In what it called an "alert," NASD said it wanted to ensure that graphs in ads fairly depict a fund's increase in value through accurate labeling.

The alert adds new detail to long-standing advertising regulations, said Pamela Wilson, a mutual fund lawyer with Hale & Dorr LLP of Boston.

NASD said it was issuing these guidelines on graphs as a follow-up to its censuring and fining Kemper Distributors of Boston $100,000 on May 11 for running inaccurate mutual fund advertisements and for violating other NASD advertising-related rules. (MFMN 5/17/00)

Kemper published eight ads for the Kemper-Dreman High Return Equity Fund inaccurately depicting the value of a $10,000 investment in the fund with graphs that had unequal distances between plot points, said NASD. As a result, the graphs made it appear that the fund had reached $29,000 in value at one point when the fund, in fact, would have only been worth $22,000, according to the NASD.

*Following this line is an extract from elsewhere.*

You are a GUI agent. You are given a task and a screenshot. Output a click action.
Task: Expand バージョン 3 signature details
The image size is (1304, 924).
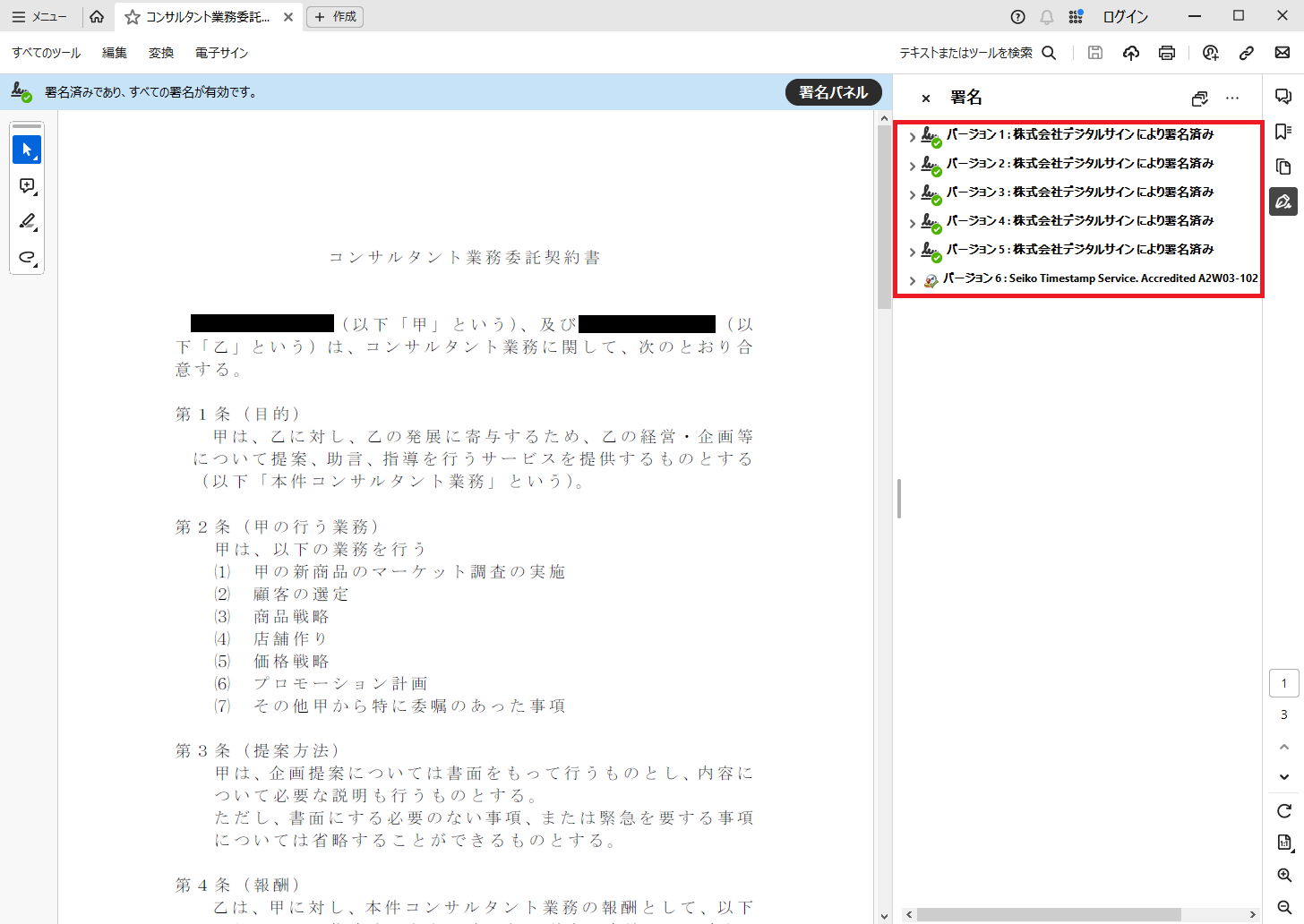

NASD's alert directs members and fund companies to clearly label and accurately plot points along graph axes. NASD also wants fund performance charts to use a scale which does not mislead investors.

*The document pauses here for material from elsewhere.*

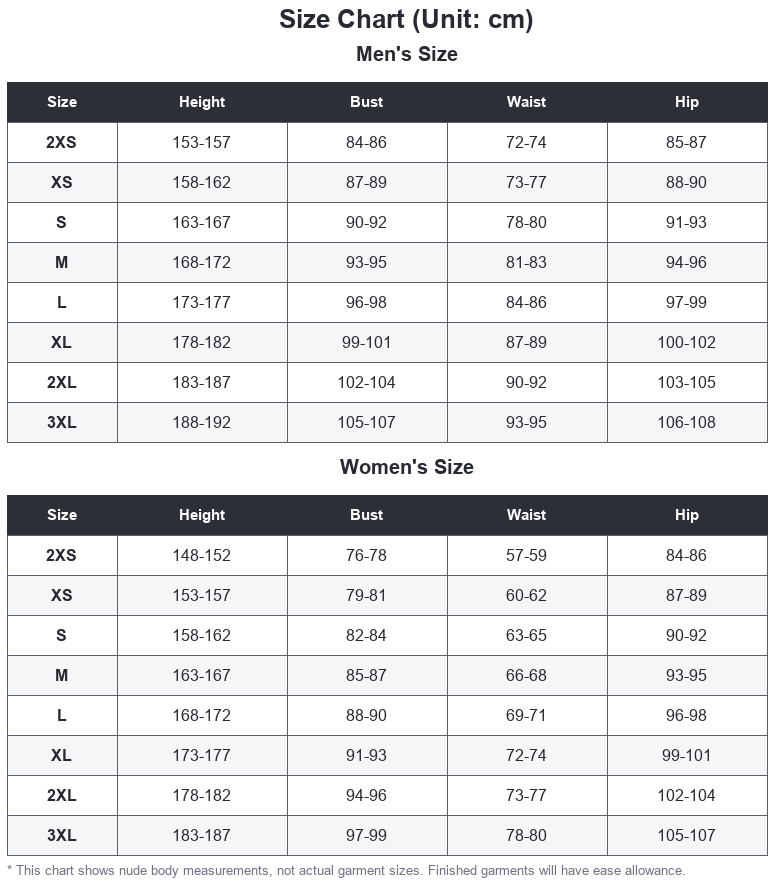
Task: Select Men's 3XL hip value 106-108
Action: click(x=686, y=422)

"Members must ensure that the starting point of a graph fairly reflects the performance of the product without exaggeration," the alert said. "In certain bar graphs that compare performance data, members have used a baseline that is higher than zero [which] . . . may exaggerate the differences between the performance data illustrated."

NASD said it is difficult to dictate what scale a fund company or broker should use. Therefore, the association asked firms to "exercise care in choosing the appropriate scale for presentations of performance information."

The NASD also reminded members of its requirements that firms compare their fund's performances against appropriate indexes.

Many bonus credit variable annuities impose higher mortality and expense charges or longer surrender charge periods than regular annuities, NASD said. Therefore, the NASD alert urged fund companies, insurers and brokers who "prominently promote the bonus credit [to] also prominently explain that fees and expenses may be higher, and the surrender periods may be longer."

Any hypothetical illustrations showing the growth of a bonus contract must also include the impact of the fees and surrender period, the NASD said. They also must not "unduly raise investor expectations as to the variable annuity's future value," the NASD said.

NASD warned that "the department will continue to scrutinize bonus product sales material and require revisions to any material that does not present information about the product in a fair and balanced manner, or that contains illustrations that appear to predict or project the future value of the contract."

Finally, the NASD reminded members to be careful when selecting a share class of a fund with several classes for an investor.

"Although the purchase of certain fund classes may allow an investor to avoid paying a front-end sales load, the cost imposed by a class's higher expenses may outweigh this benefit, particularly with respect to large dollar purchases" and for investors seeking a long-term investment, the NASD said.

"To determine which class may be the most suitable for investors, members should know the advantages and disadvantages of different mutual fund classes," the NASD said. "Registered representatives should ask the investor what are his or her investment goals and objectives, including the investor's time horizon."